The Lua function must be named evaluate. It is passed as a single argument, which is an instance of the object being validated (obj). The function must return a struct containing a field healthy, which is a boolean indicating whether the resource is healthy or not. The struct can also have an optional field message, which will be reported back by Sveltos if the resource is not healthy.

Rolling Update Strategy Benefits

A rolling update strategy allows you to update your clusters gradually, minimizing downtime and risk. By updating a few clusters at a time, you can identify and resolve any issues before rolling out the update to all of your clusters. Additionally, you can use the ValidateHealths field to ensure that your clusters are healthy before declaring the update successful.

All in One: Example Rolling Update Strategy

To use the rolling update strategy, simply set the MaxUpdate field in the ClusterProfile Spec to the desired number of clusters to update concurrently. You can also use the ValidateHealths field to specify any health validation checks that you want to perform.

The following ClusterProfile Spec would update a maximum of 30% of matching clusters concurrently, and would check that the number of active replicas for all deployments in the kyverno namespace matche the requested replicas before declaring the update successful.

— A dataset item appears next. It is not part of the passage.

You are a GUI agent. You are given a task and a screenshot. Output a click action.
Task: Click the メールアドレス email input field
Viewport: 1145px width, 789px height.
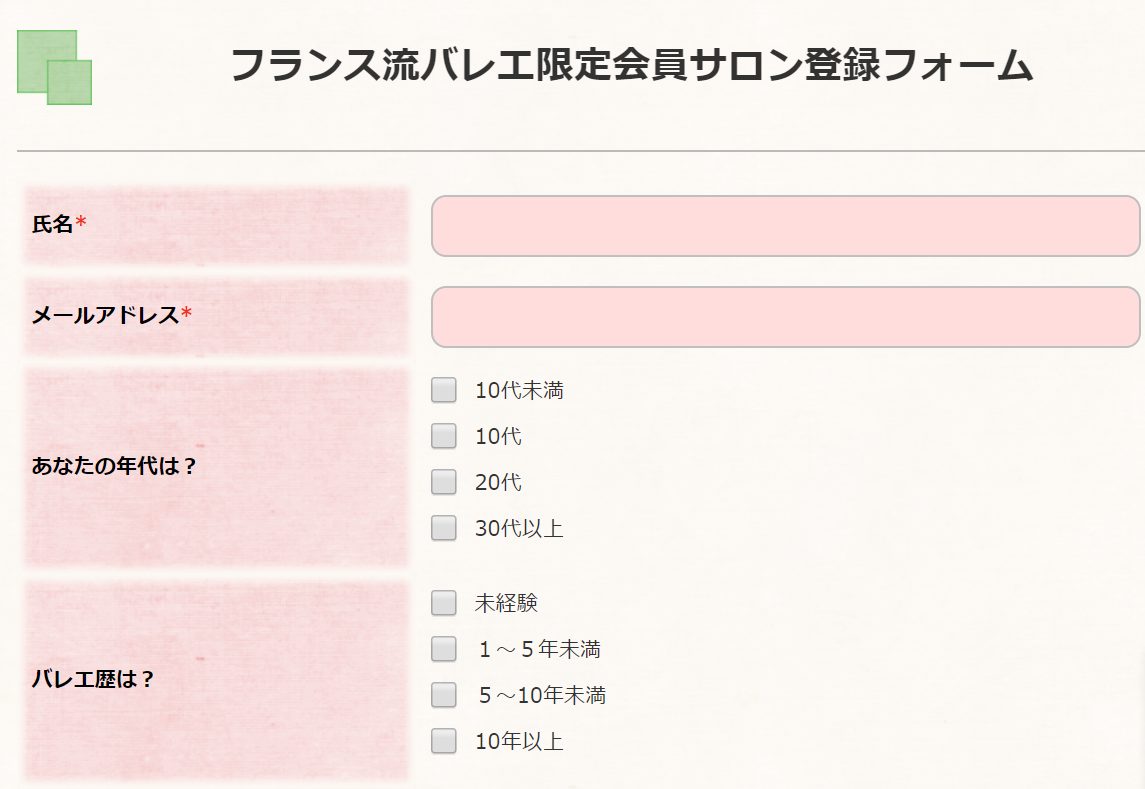pyautogui.click(x=786, y=317)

apiVersion: config.projectsveltos.io/v1alpha1
kind: ClusterProfile
metadata:
  name: kyverno
spec:
  clusterSelector: env=fv
  syncMode: Continuous
  maxUpdate: 30%
  helmCharts:
  - repositoryURL:    https://kyverno.github.io/kyverno/
    repositoryName:   kyverno
    chartName:        kyverno/kyverno
    chartVersion:     v3.0.1
    releaseName:      kyverno-latest
    releaseNamespace: kyverno
    helmChartAction:  Install
    values: |
      admissionController:
        replicas: 1
  validateHealths:
  - name: deployment-health
    featureID: Helm
    group: "apps"
    version: "v1"
    kind: "Deployment"
    namespace: kyverno
    script: |
      function evaluate()
        hs = {}
        hs.healthy = false
        hs.message = "available replicas not matching requested replicas"
        if obj.status ~= nil then
          if obj.status.availableReplicas ~= nil then
            if obj.status.availableReplicas == obj.spec.replicas then
              hs.healthy = true
            end
          end
        end
        return hs
      end

Manual Verification Lua Script

To verify the Lua script without a cluster, you can follow steps pointers.

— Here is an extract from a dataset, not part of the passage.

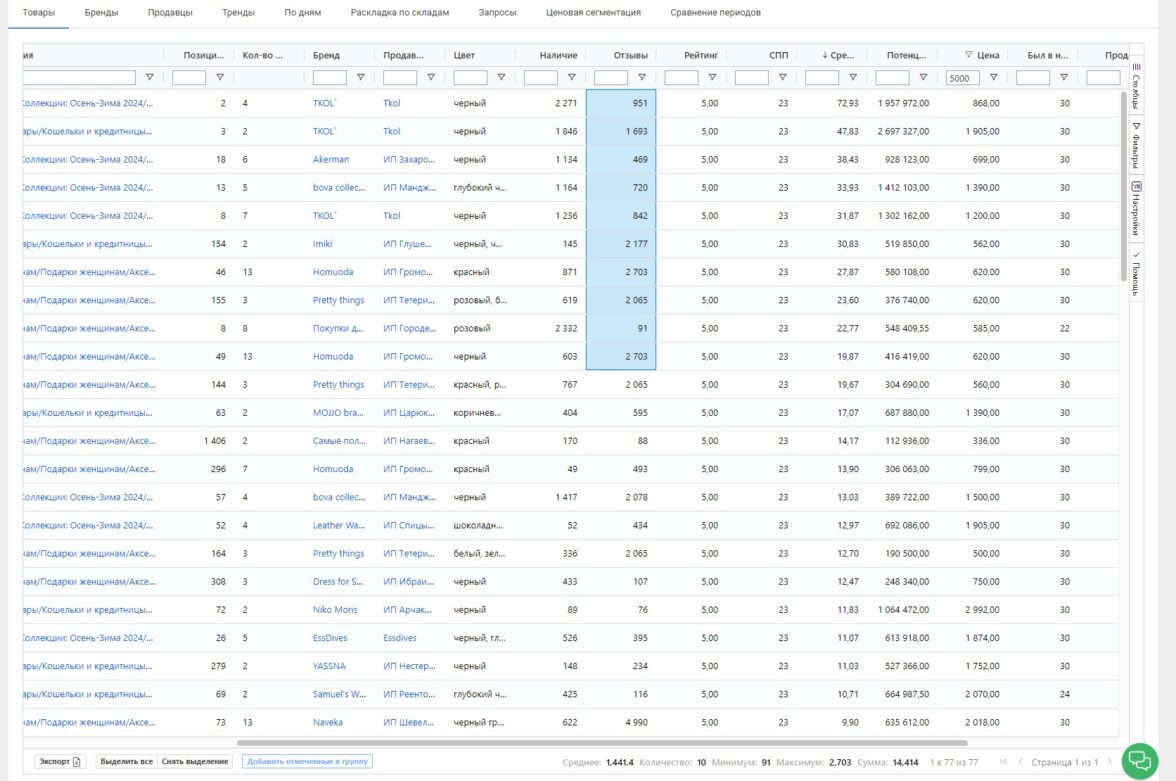The height and width of the screenshot is (781, 1176).
Task: Click the horizontal scrollbar below the table
Action: coord(602,743)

  1. Clone addon-controller repo
  2. Navigate to the controllers/health_policies/deployment_health directory: cd controllers/health_policies/deployment_health
  3. Create a directory mkdir my_script
  4. Create a new file named lua_policy.lua in the directory you just created, and add your evaluate function to it.
  5. Create a new file named valid_resource.yaml in the same directory, and add a healthy resource to it. This is a resource that your evaluate function should evaluate to healthy.
  6. Create a new file named invalid_resource.yaml in the same directory, and add a non-healthy resource to it. This is a resource that your evaluate function should evaluate to false.
  7. Run the following command to build and run the unit tests: make ut

Please Note: If the unit tests pass, the Lua script is valid.